━━ ESTRATTO DELLA PAGINA ━━
Orecchiette, taralli e fritture a profusione: la tipica immagine della nostra bella Puglia a tavola. A volte, però, dietro un piatto tradizionale, noto quasi in tutto il mondo, vi si celano ingredienti spesso sconosciuti a molti e pietanze mai assaggiate, nemmeno dagli abitanti più vicini.
Un esempio? In Daunia, dal Gargano ai Monti Dauni, vi sono ricette inusuali e gelosamente custodite da mamme e nonne agli occhi indiscreti di curiosi e turisti. Autentiche specialità da assaporare esclusivamente nei paesi di produzione.
Una farrata manfredoniana non si troverà mai al banco dei remenne a Sant’Agata di Puglia.
In quanti conoscono la manteca? La cugina della burrata, un formaggio fresco a forma ovoidale dal cuore burroso. Volturara Appula, Motta Montecorvino e Carlantino ne hanno il primato grazie all’arte della zangolatura del burro con lo speciale legno di faggio.
La manteca, infatti, ha un sapore dolce e sapido derivato, tra l’altro, dall’autentica salatura in stampi di pietra locale. Ogni manteca pesa circa 500g ed è l’ideale per calorici spuntini in montagna in compagnia di una buona fetta di pane nostrano.
E se di pane si parla, si rimane ancora sui Monti Dauni per assaggiare le Re mmenne (mammelle) di Sant’Agata di Puglia, un pane azzimo dalla forma tondeggiante in onore del martirio di Sant’Agata che nel 251 d.C. fu sottoposta alla bruta pena dell’amputazione dei seni.
Le re mmenne sono a base di un impasto rudimentale: farina integrale, priva di lievito, semplice da cucinare sulla pietra in quanto la pasta esterna necessita una maggiore cottura rispetto all’interno. Il risultato è la sofficità e il profumo di un pane d’altri tempi.

Spostandosi verso il Golfo di Manfredonia, le papille fanno festa al profumo orientaleggiante della farrata. Maggiorana, cannella, grano, pepe, ricotta di pecora e sale sono il ripieno perfetto per una pagnottina mangiata da più di duemila anni! Sarebbero stati i romani, o meglio i Patrizi, a diffonderne l’uso durante la Conferratio (nozze latine), donando una pagnotta di farro agli sposi.
Una pietanza pare così apprezzata da confermarsi come unico cibo commestibile in epoca cristiana durante il digiuno quaresimale. Oggi, la farrata si lega al Carnevale. A Manfredonia, infatti, non c’è coriandolo che si lanci senza dare un morso ad una corposa farrata.
Che non si confondano con i caucini perché, anch’essi si mangiano a Carnevale, ma a partire dal Natale! Fratelli dei calzoncelli con la mostarda, anche i caucini hanno una forma “a panzerotto”, ma farcito di ceci secchi, garofalo, miele, cacao, cannella e cognac. Una tradizione intramontabile sui tavolieri delle nonne in quel di Celenza Valfortore e San Paolo Civitate.
━━━
• [COMPITI DA SVOLGERE]
1. Traduci in inglese questa frase del testo sulle specialità della Daunia: "Una farrata manfredoniana non si troverà mai al banco dei remenne a Sant’Agata di Puglia."
2. Secondo il testo sulle specialità della Daunia, quanto pesa ciascuna manteca?
3. Stabilisci se le seguenti affermazioni concordano con il testo sulle specialità della Daunia, rispondendo sì o no e citando le parole decisive: (a) oggi la farrata è legata al Carnevale; (b) le re mmenne si preparano con un impasto lievitato; (c) i caucini sono farciti anche di ceci secchi.
Il materiale che segue è indipendente dal testo sulle specialità della Daunia.
━━ SEZIONE DATI ━━
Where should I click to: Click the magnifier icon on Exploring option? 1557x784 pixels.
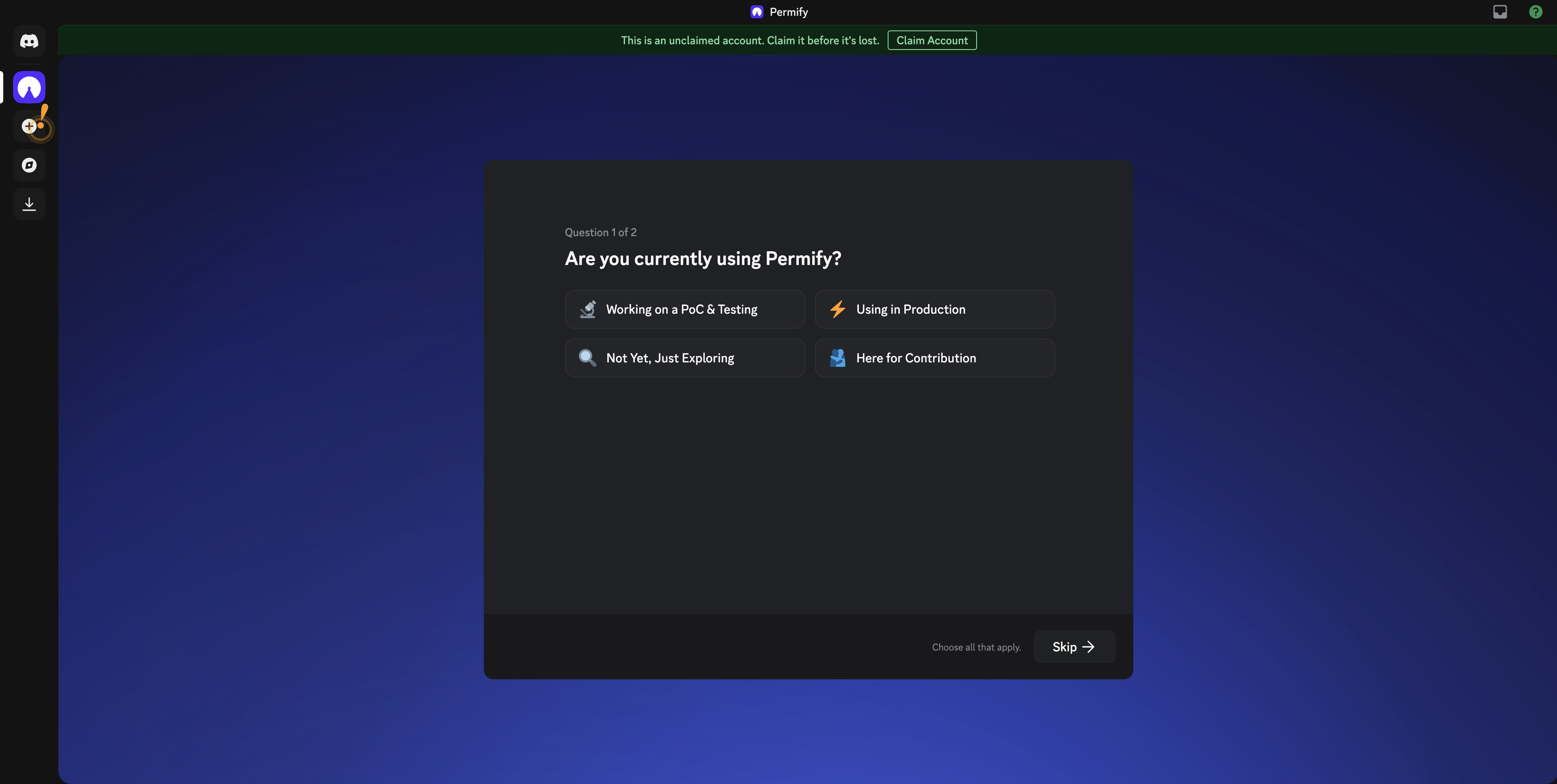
━━━
• [SOLUZIONI DEGLI ESERCIZI]
1. A farrata from Manfredonia will never be found at the remenne stall in Sant’Agata di Puglia.

2. Circa 500 g.

3.
(a) Sì: "Oggi, la farrata si lega al Carnevale."
(b) No: "farina integrale, priva di lievito"
(c) Sì: "farcito di ceci secchi, garofalo, miele, cacao, cannella e cognac"